------ Records for this exercise

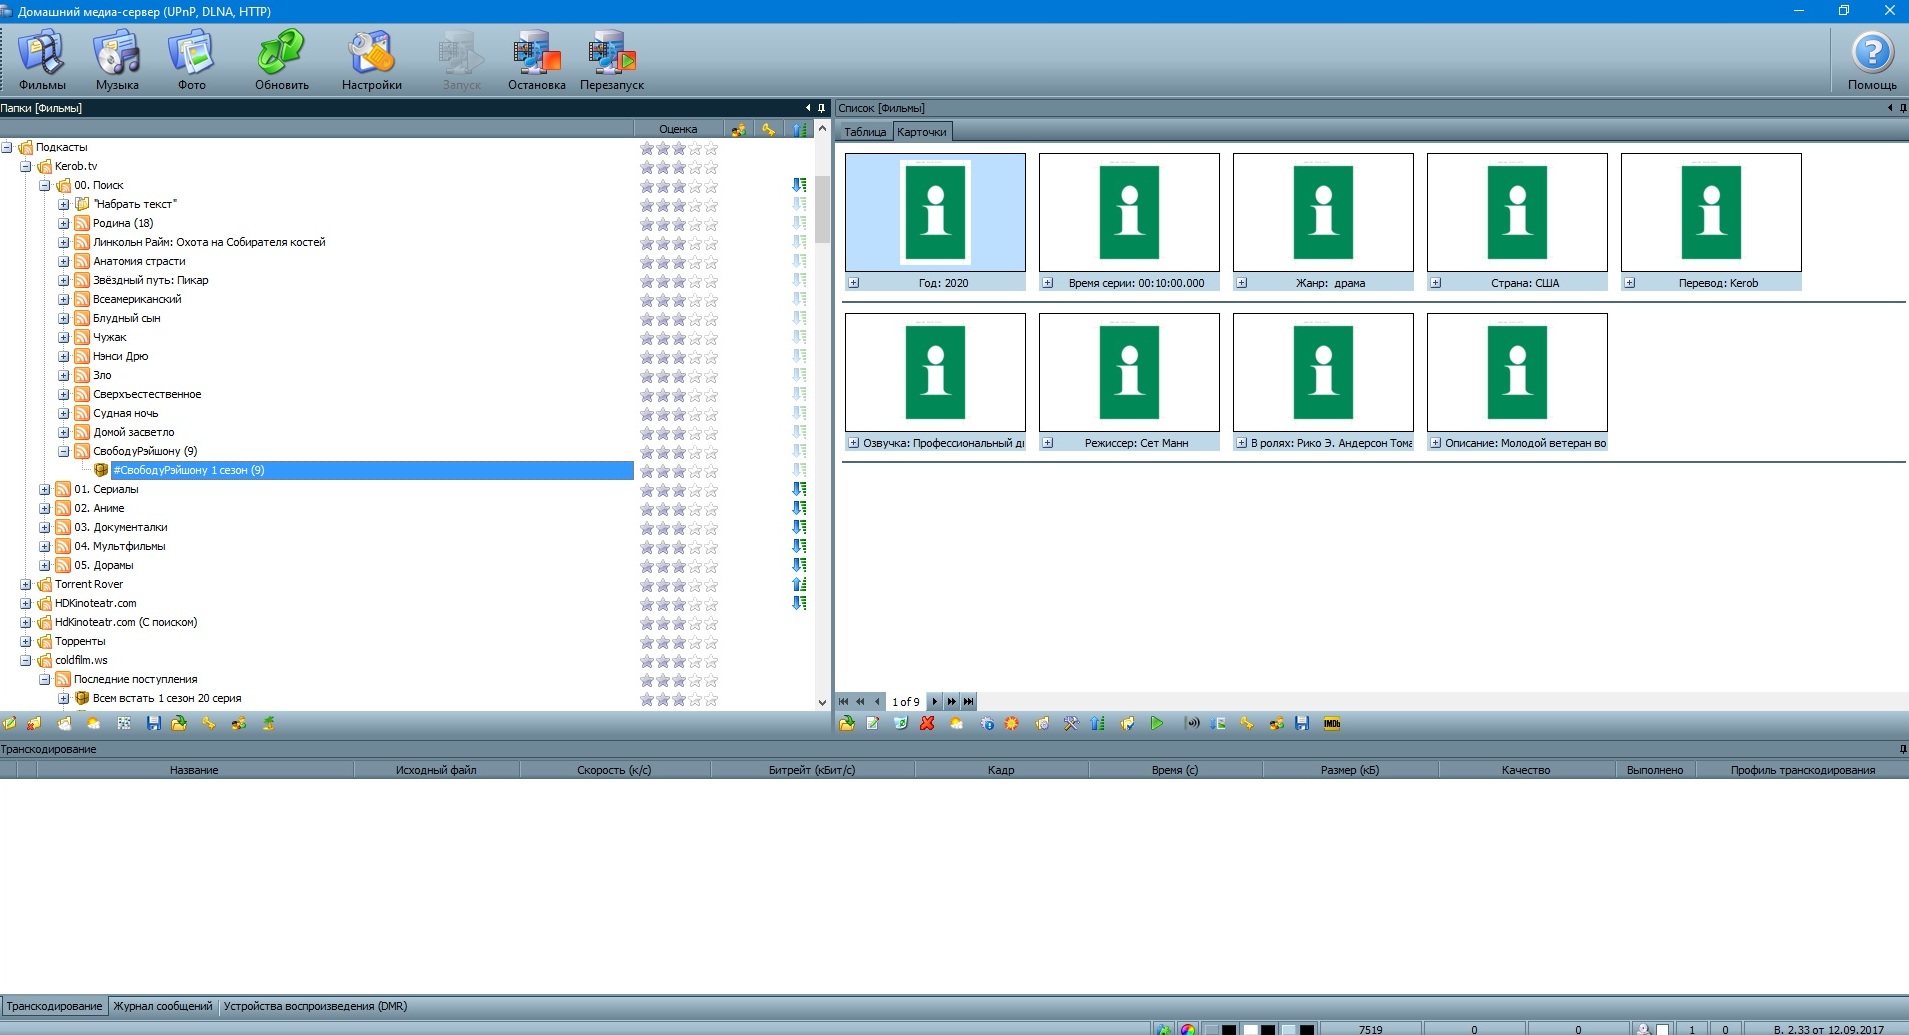Expand the 'Torrent Rover' folder
This screenshot has height=1035, width=1909.
coord(26,585)
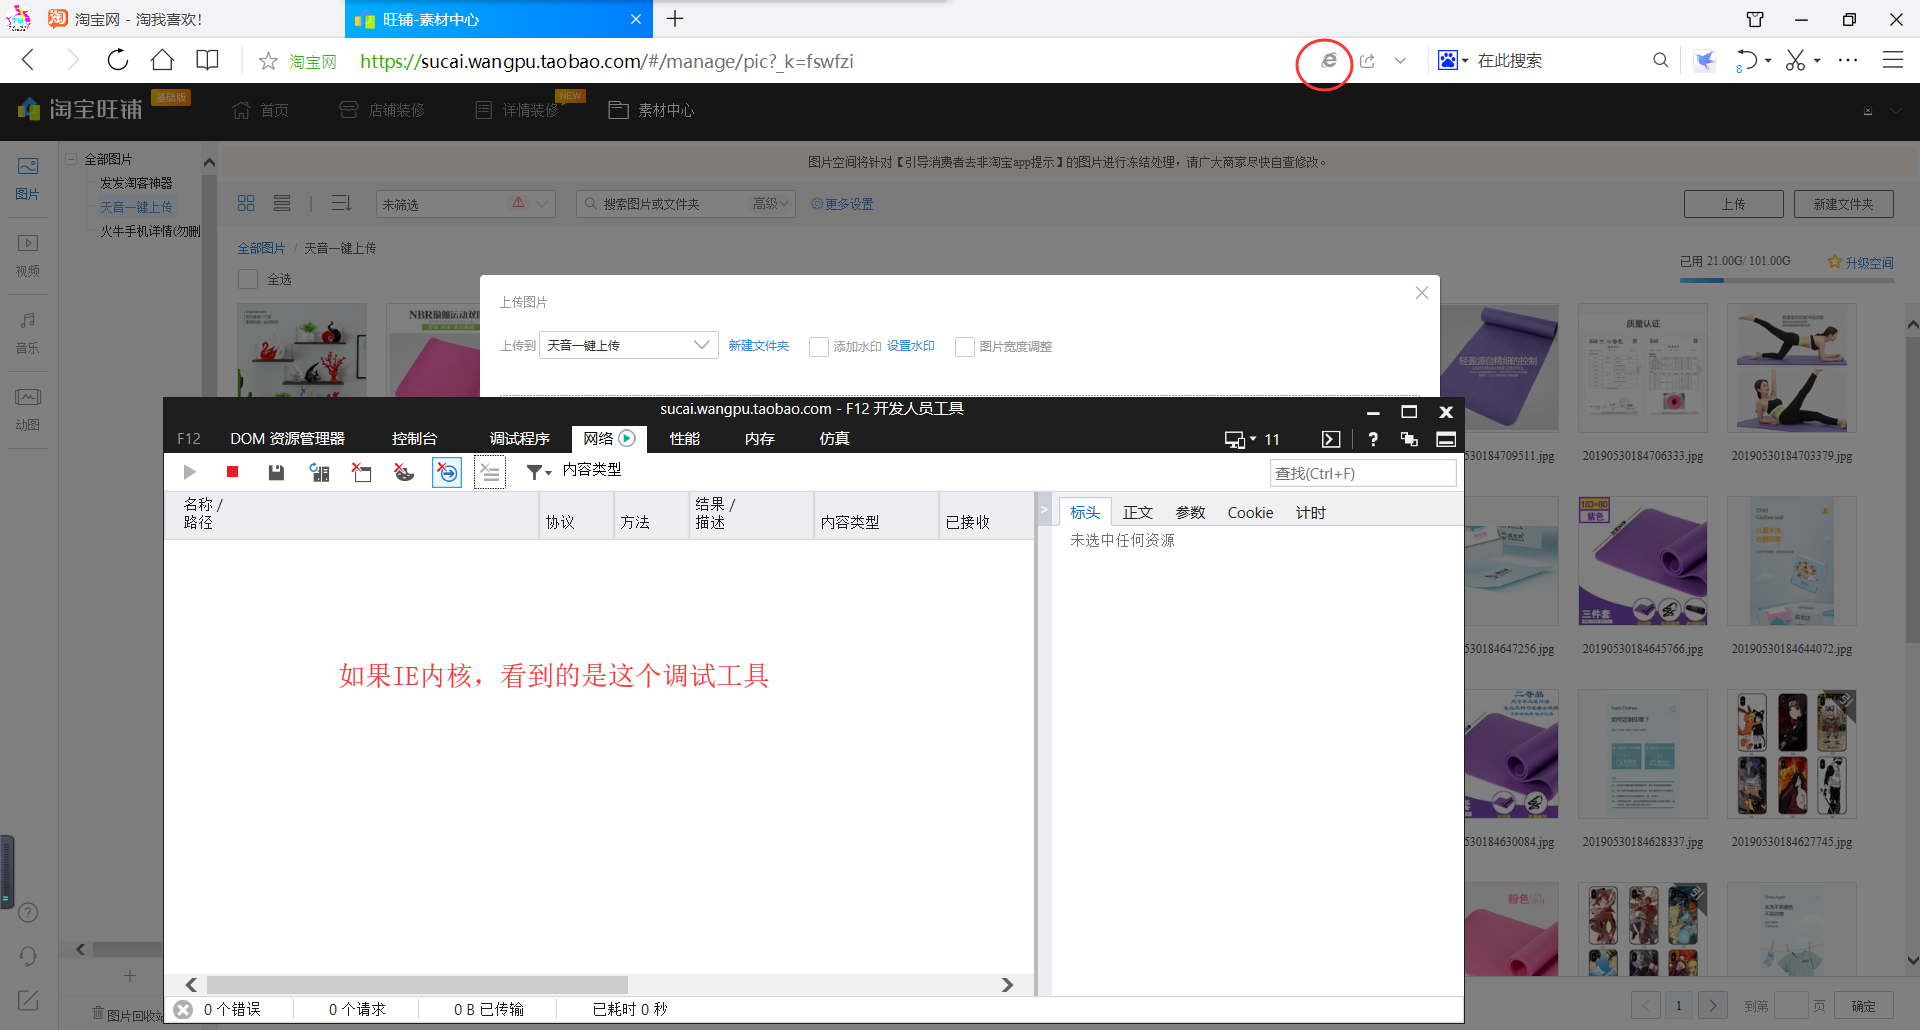Switch to the 控制台 console tab

coord(414,439)
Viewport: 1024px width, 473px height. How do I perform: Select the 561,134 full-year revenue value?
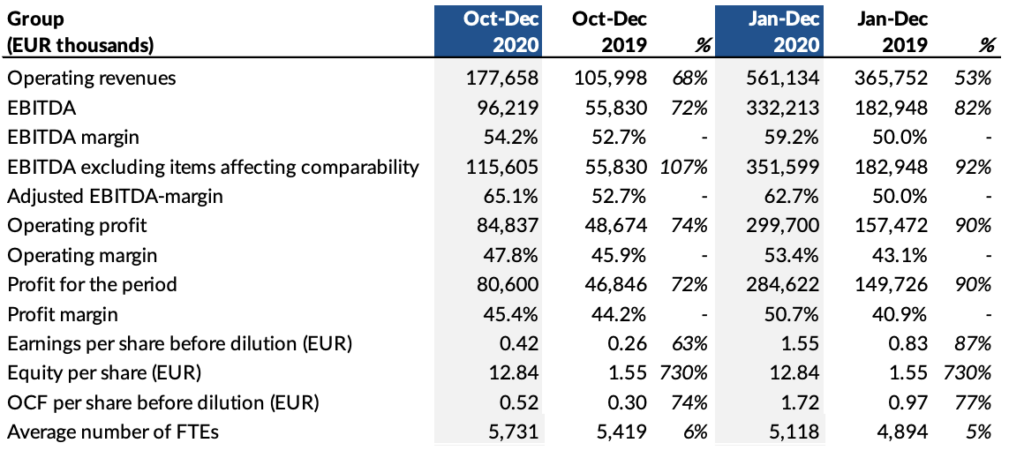[x=783, y=77]
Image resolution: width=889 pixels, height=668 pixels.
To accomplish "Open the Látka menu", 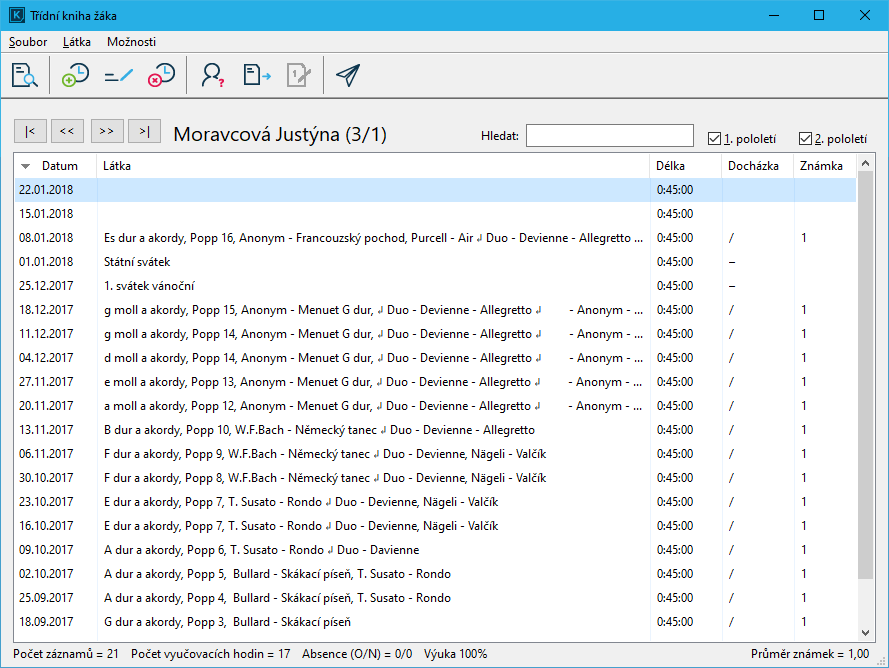I will [77, 42].
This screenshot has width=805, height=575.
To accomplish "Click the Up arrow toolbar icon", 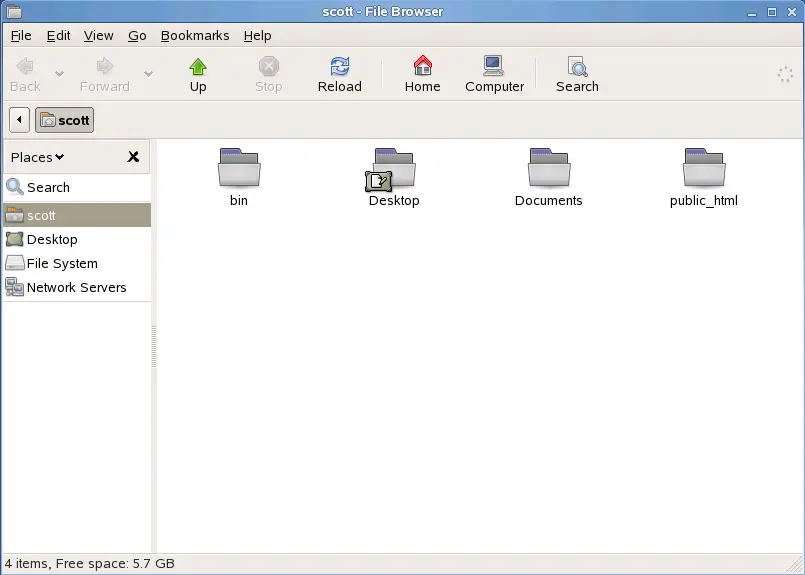I will tap(198, 74).

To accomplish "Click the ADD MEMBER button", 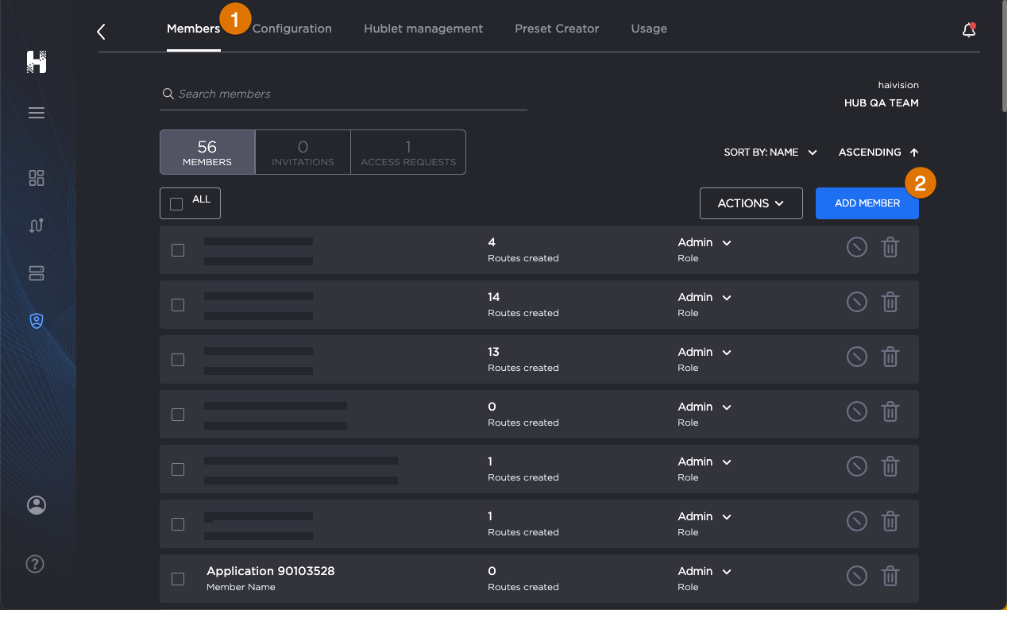I will 867,203.
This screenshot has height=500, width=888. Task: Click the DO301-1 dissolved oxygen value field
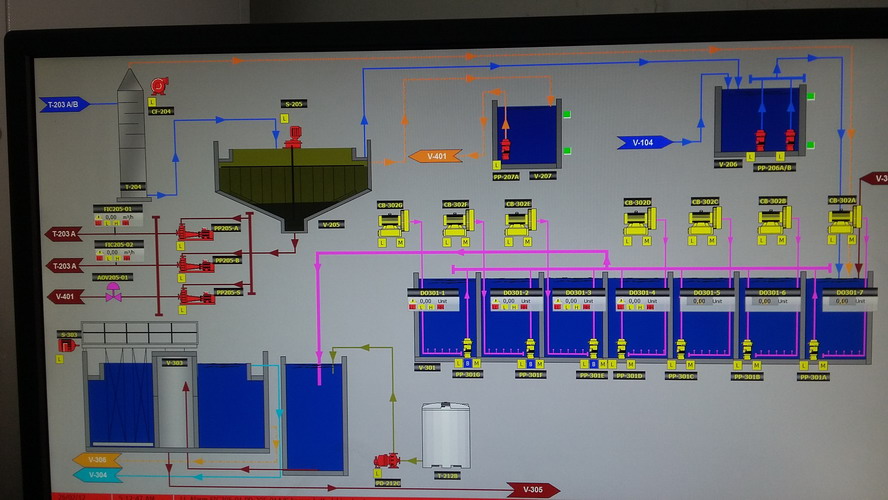pos(434,300)
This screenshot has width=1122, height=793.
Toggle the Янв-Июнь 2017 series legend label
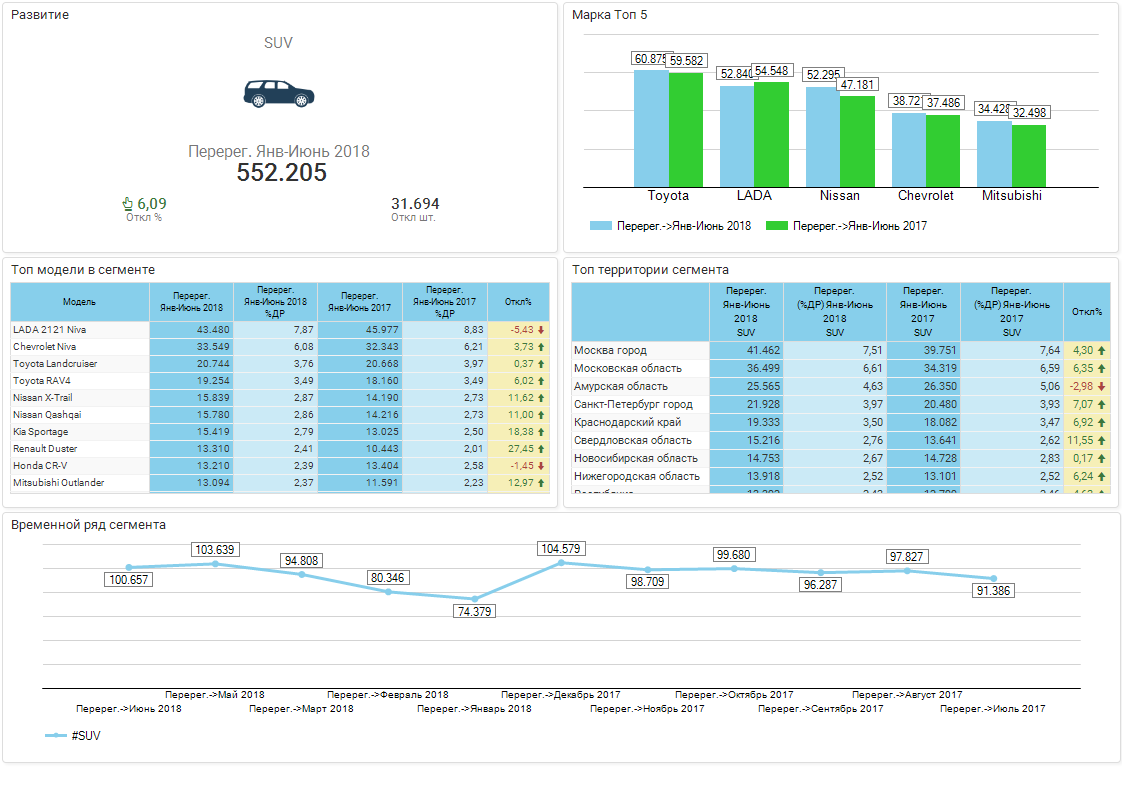[x=859, y=226]
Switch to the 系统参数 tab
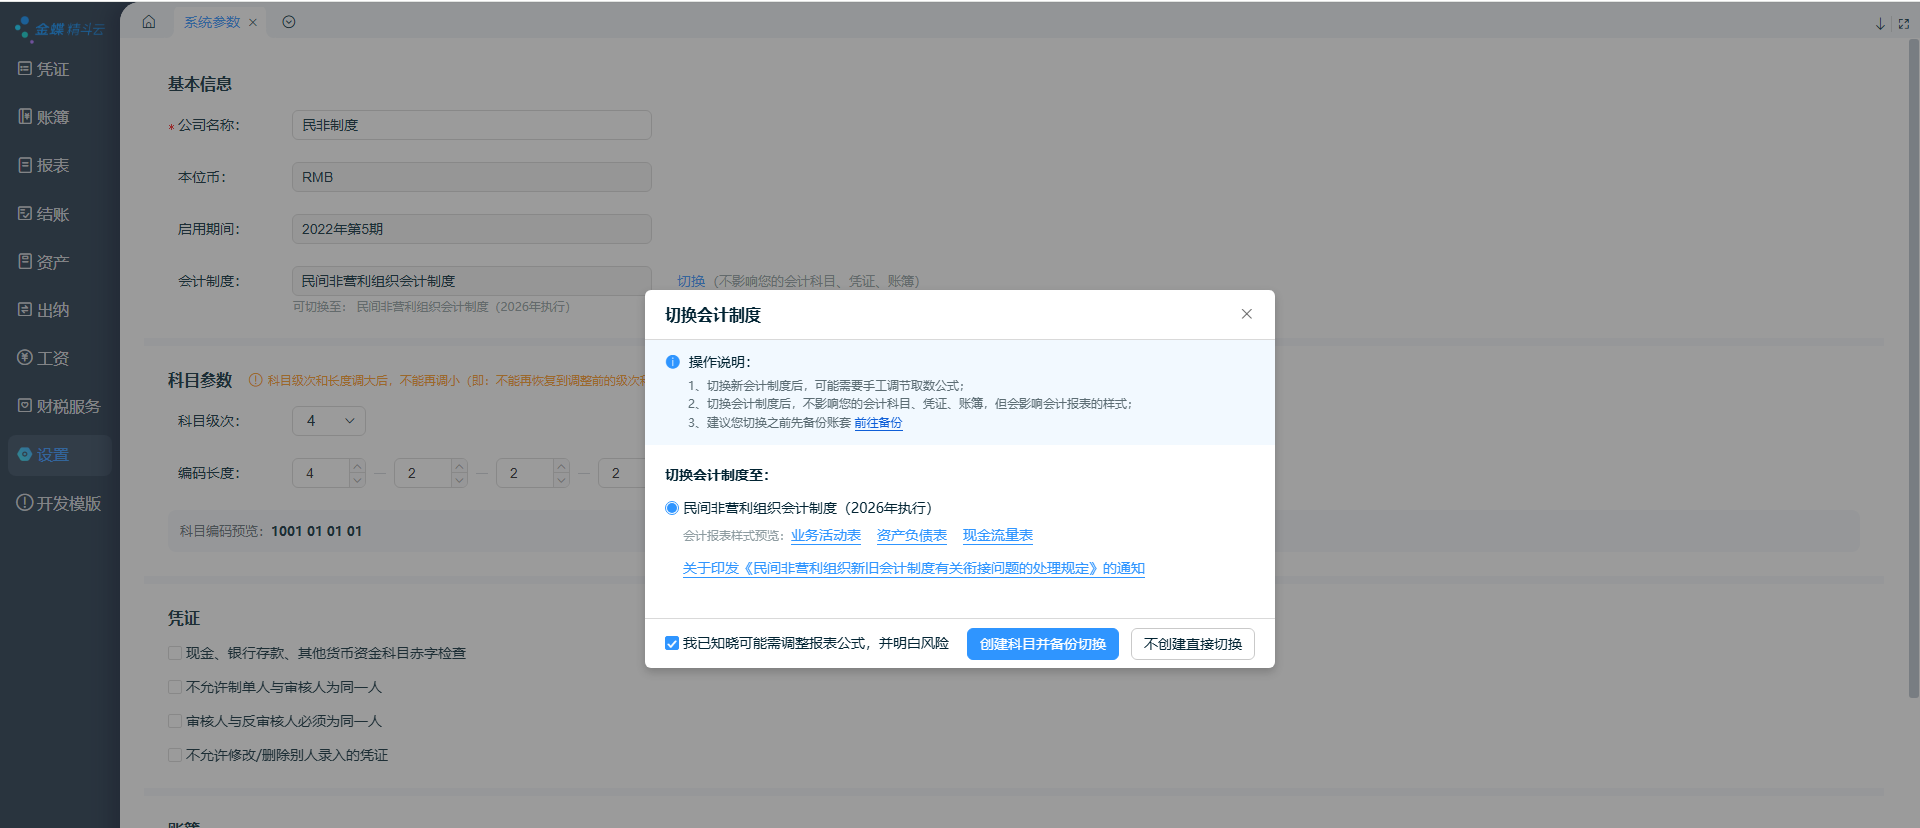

------------

I would like an exact copy of the lines from the one holding "This screenshot has height=500, width=888." through the last line of the entries above, with the pictures left out.

▶ [Your response]:
This screenshot has height=500, width=888. Task: Click the DO301-1 dissolved oxygen value field
pos(434,300)
This screenshot has width=1122, height=793.
Toggle the Янв-Июнь 2017 series legend label
[x=859, y=226]
Switch to the 系统参数 tab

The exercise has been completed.